Friday, March 13, 2009

Lagi, Politik Uang


DALAM usaha mempengaruhi pilihan pemilih, salah satu persoalan yang ajeg dalam pemilu kita adalah penggunaan politik uang. Dibandingkan pemilu-pemilu sebelumnya, praktik politik uang dalam pemilu kali ini diperkirakan berlangsung lebih masif. Penetapan calon terpilih berdasarkan suara terbanyak adalah pemicunya. Kontestasi pemilu berlangsung sangat kompetitif tidak hanya inter-partai tetapi juga intra-partai. Sistem itu menjadikan masing-masing kontestan saling berlomba mendapatkan simpati pemilih dengan segala cara.

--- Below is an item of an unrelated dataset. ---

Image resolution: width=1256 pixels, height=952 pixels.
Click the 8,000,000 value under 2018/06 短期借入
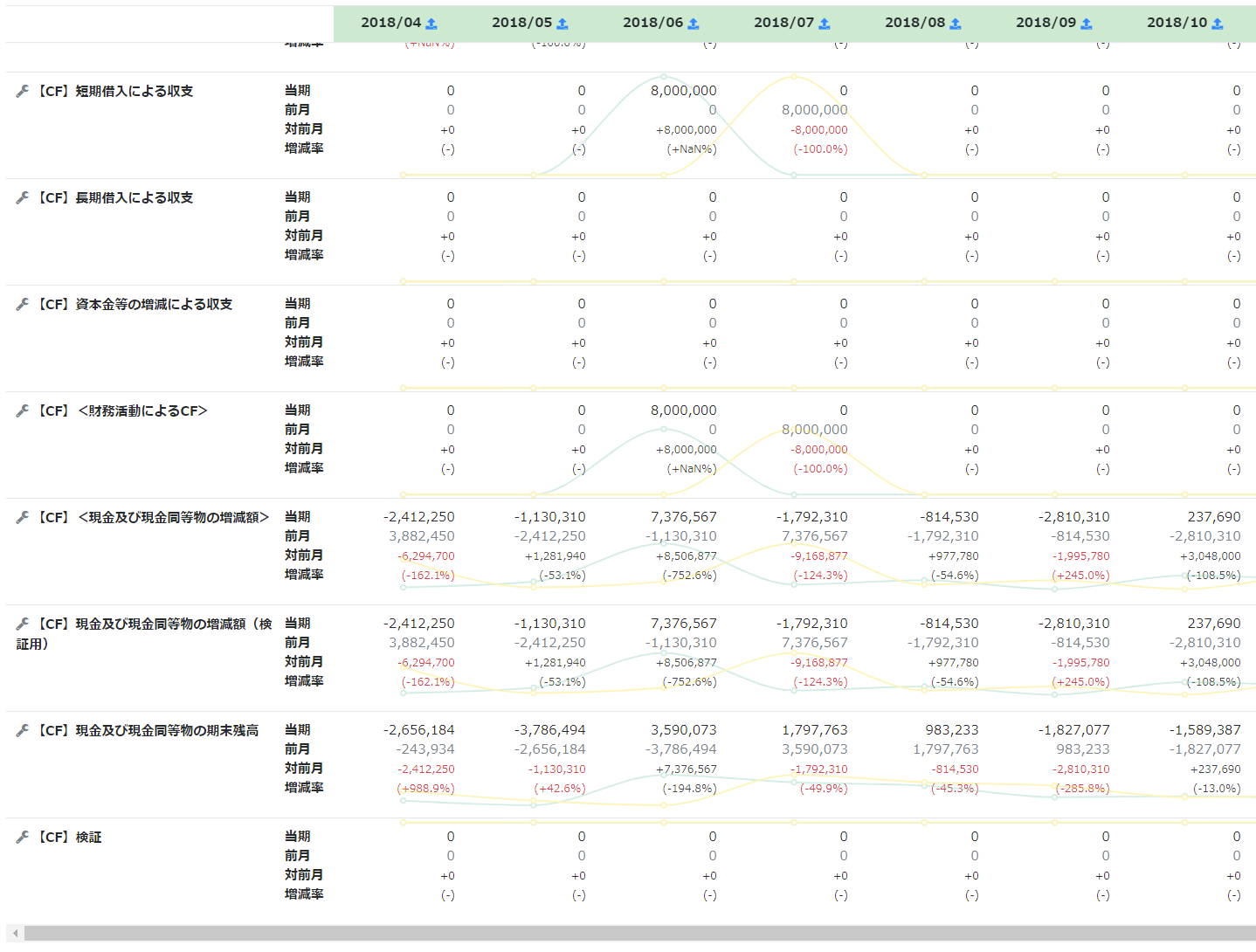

Politik uang dalam desain demokrasi adalah persoalan besar karena menyangkut kualitas proses dan outcome pemilu. Bagi kandidat yang bersaing, politik uang mengakibatkan kompetisi di antara mereka menjadi tidak seimbang. Caleg yang bermodal tebal dipastikan akan mendominasi kompetisi. Secara bersamaan, kandidat dengan modal pas-pasan dapat tersingkir padahal boleh jadi memiliki kualitas dan moralitas yang baik.

Dari segi pemilih, adanya politik uang menjadikan preferensi pemilih menjadi tidak otentik. Preferensi yang tidak otentik sama dengan memilih wakil rakyat yang juga tidak otentik. Alih-alih akan memperjuangkan kepentingan rakyat, wakil rakyat terpilih justru rentan memperdagangkan mandat yang disandangnya.

Dalam jangka panjang, politik uang akan menjadi ancaman dalam membangun pemerintahan yang bersih. Praktik politik uang menjadi tempat persemaian benih korupsi. Mereka yang terpilih dengan menggunakan politik uang akan berusaha mengembalikan biaya produksi melalui korupsi.

Politikus yang melakukan politik uang dapat dipilah menjadi tiga kategori. Kategori pertama adalah politikus yang tidak membumi, berjarak dengan rakyat, atau politikus dengan track record yang buruk. Politikus seperti itu menggunakan politik uang untuk menutupi ‘wajah buruk’ mereka.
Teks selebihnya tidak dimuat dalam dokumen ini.